• EXTRACTED TEXT
==================================================

Published on January 28, 2020
On January 27 in 2019, the state health department had issued a general resolution (GR) outlining rules for State Organ and Tissue Transplant Organization (SOTTO), joining the ranks of 10-odd Indian states with such a mechanism in place.
SOTTO officials said that a total of 171 organs were transplanted from cadaver donations. Out of the total, four hearts and four lungs were sent to Maharashtra whereas the remaining organs – 104 kidneys, 53 livers, three hearts and three pancreases – were transplanted in city and statebased patients.
The Institute of Kidney Disease and Research Centre (IKDRC) was made the nodal agency for SOTTO to streamline organ donation and transplant across multiple cities and towns.

==================================================

• GIVEN ENTRIES
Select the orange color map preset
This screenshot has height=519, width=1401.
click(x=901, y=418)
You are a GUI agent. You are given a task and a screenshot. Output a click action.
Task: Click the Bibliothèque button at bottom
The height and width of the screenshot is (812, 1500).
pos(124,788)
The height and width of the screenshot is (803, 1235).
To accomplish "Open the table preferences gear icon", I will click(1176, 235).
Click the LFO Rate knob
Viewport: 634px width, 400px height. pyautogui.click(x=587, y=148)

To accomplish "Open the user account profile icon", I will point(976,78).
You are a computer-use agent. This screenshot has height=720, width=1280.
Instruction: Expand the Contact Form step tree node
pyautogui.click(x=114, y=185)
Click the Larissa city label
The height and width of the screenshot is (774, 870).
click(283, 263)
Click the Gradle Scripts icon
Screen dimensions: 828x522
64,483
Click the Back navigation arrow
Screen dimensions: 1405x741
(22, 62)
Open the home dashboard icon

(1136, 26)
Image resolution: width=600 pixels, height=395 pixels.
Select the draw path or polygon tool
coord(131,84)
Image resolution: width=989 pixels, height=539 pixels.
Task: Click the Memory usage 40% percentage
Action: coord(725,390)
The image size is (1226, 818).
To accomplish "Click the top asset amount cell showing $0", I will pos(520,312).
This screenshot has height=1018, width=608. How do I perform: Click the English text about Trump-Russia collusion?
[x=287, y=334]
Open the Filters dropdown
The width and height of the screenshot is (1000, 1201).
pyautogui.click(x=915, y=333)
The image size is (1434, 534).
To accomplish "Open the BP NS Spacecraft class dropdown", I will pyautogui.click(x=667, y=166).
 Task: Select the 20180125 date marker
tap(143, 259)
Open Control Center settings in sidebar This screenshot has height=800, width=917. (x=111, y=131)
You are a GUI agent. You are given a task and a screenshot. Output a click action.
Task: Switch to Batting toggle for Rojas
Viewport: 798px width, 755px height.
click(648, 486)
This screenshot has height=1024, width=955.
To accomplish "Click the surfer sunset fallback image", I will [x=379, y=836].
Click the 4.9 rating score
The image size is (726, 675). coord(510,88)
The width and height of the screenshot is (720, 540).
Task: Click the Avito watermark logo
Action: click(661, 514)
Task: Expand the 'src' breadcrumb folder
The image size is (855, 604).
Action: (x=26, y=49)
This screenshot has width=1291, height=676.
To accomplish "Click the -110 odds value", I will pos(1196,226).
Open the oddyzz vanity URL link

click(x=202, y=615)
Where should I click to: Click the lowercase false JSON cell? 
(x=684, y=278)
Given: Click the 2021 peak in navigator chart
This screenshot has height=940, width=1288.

==================================================

• TASKS TO CARRY OUT
1. In the text on organ transplants, rewrite the stretch from "Published on January" through "mechanism in place.", replacing "state health department" with "state health ministry".
2. In the text on organ transplants, which institute was made the nodal agency for SOTTO?

• OUTPUTS FOR THE TASKS
1.
Published on January 28, 2020
On January 27 in 2019, the state health ministry had issued a general resolution (GR) outlining rules for State Organ and Tissue Transplant Organization (SOTTO), joining the ranks of 10-odd Indian states with such a mechanism in place.

2. The Institute of Kidney Disease and Research Centre (IKDRC).